I slowly sat up, crossing my naked legs and placing the bowl in front of me. "Thanks, Luke." I grabbed the caramel dipping sauce, and peeled the plastic covering from the top. I almost licked the caramel from the plastic, but I stopped myself. There were eight slices. If I knew it wouldn't disappoint Luke, I would have four. Because he thinks I'm doing better, and I don't want to raise his suspicions, I'll finish them all. I ate them slowly, one by one, two bites for every slice, coating the first bite in a bit of caramel each time. My stomach was almost satisfied. Luke was satisfied—he praised me before taking the empty bowl and caramel cup back into the kitchen. He said he was 'so proud of me' and kissed my forehead. I wasn't satisfied. My mind wasn't satisfied. It scolded me and told me I'd always be fat at this rate.

I laid myself back in bed, getting comfortable once again. I could hear Luke's footsteps as he made his way back up the stairs and into the room. There was a bit of shuffling until I felt the weight of Luke's body sinking in the mattress. His chest pressed against my back and his legs entangled themselves with mine as he wrapped his arms around my torso. I almost sucked in my stomach so that he wouldn't feel the fat. The warmth of his body against the constant chill of mine made me relax into him.

"You did great today, baby." He pressed a kiss to my shoulder.

"I didn't even make it through the whole day," I mumbled.

"You didn't have to go at all. Going for half the day was really good. You can try again tomorrow."

I mentally groaned. "Why can't I just stay home forever? I would be so happy if I could just lay in bed for the rest of my life. I hate school."

"We're graduating in a few months. Just keep that in mind, okay? And I'll be with you through everything."

I stayed silent. Luke's voice was soft and soothing. Not enough to change my outlook on school but enough to calm my nerves. I wanted to drift off to sleep again, but I seemed to have so much energy. Before I was swelled up like an elephant, I had no energy at all. Everyday consisted of me trudging through the halls at school, taking naps in some classes, and either going home or going to Luke's house to sleep the rest of the day away. My parents didn't mind. It became a normal thing.
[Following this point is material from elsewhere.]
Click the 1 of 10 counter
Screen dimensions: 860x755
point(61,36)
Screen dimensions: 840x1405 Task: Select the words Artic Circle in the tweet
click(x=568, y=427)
Luke didn't mind either, as long as he could join me.

I turned to face Luke, his soft, sky blue eyes staring back at me. I loved his eyes. They were always so full of love and happiness, even on the days that he wasn't. I put on my best innocent face. "Let's get drunk."

That brought a smile to Luke's face. We were both huge fans of getting drunk. Luke thought it was fun. I just wanted to forget. "Not today, babe," he replied, causing me to pout. "We have school tomorrow, plus, I'm not gonna let you get back into the habit immediately after being discharged."

"We don't have to drink a lot, please. Come on." I was the king of peer pressure.

Luke was the king of saying no to peer pressure. "Maybe Friday. Maybe."

I nodded in defeat. At least I knew I'd probably be staying with Luke Friday night.

A silence fell between us. It was probably a comfortable silence for Luke, but my mind raced with self deprecating thoughts. Could he feel my bloated stomach against his arm? Did he notice my back fat threatening to spill over the waistband of my boxers? Were my thighs too fat for his liking now? Did he find me repulsing?

I felt him tighten his grip around me and snuggle himself closer before relaxing again. He was falling asleep. A mere ten minutes had passed before he had gone completely limp. I wanted to smile at just the thought of him sleeping peacefully, but I was too disgusted with myself. I guess I can be pretty selfish.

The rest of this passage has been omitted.